Fongo Products Inc. (“Social justice is our most important product!”) is going out of business, after failing to sell any of its new product line. Here are Fongo’s four biggest flops.
*Trauma Cookies. No one even wanted to know what these looked like, never mind actually eating them. Putting the chief product developer to death didn’t solve the problem.
*Blank Baseball Cards. You know how annoying it is to buy a pack of baseball cards and get nothing but cards you either have already or just don’t want. So Fongo came up with blank pieces of cardboard which the customer can label and illustrate for himself, with pictures and stats of his most desired players. “Get only the players that you really want” was the slogan.
*Woo How bottled tap water from China. The three employees who sampled this water all fell gravely ill. Back to the drawing board.
*Pre-holed Socks. You know those jeans you can buy that already have holes on them? Someone at Fongo thought this would work with socks, too. A trial run at the local Wal-Mart produced no sales at all.

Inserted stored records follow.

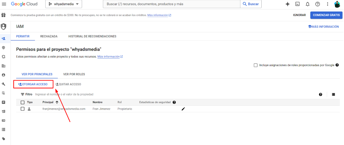Open the user account avatar menu
This screenshot has height=145, width=344.
(337, 4)
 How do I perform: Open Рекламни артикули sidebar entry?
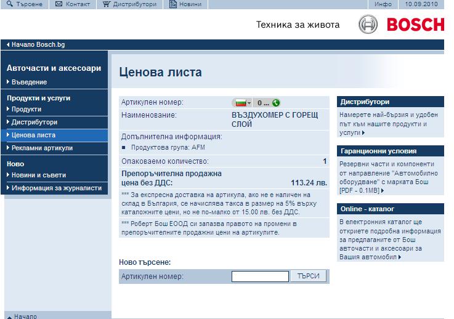pyautogui.click(x=42, y=148)
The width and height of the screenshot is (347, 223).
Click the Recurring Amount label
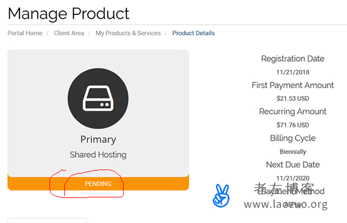point(293,112)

Fongo Products is now… belly-up.
Lol, too bad a lot more outfits don’t go the same way.
I would tend to agree.
LOL It was the pre-holed socks that made me really laugh. Maybe it was just building up.
We all need a good laugh, these days.
Thank you for a good laugh Lee.
I know all about Fongo Products. I lost my shirt by investing all my welfare money in their stock. I can’t even give away their socks.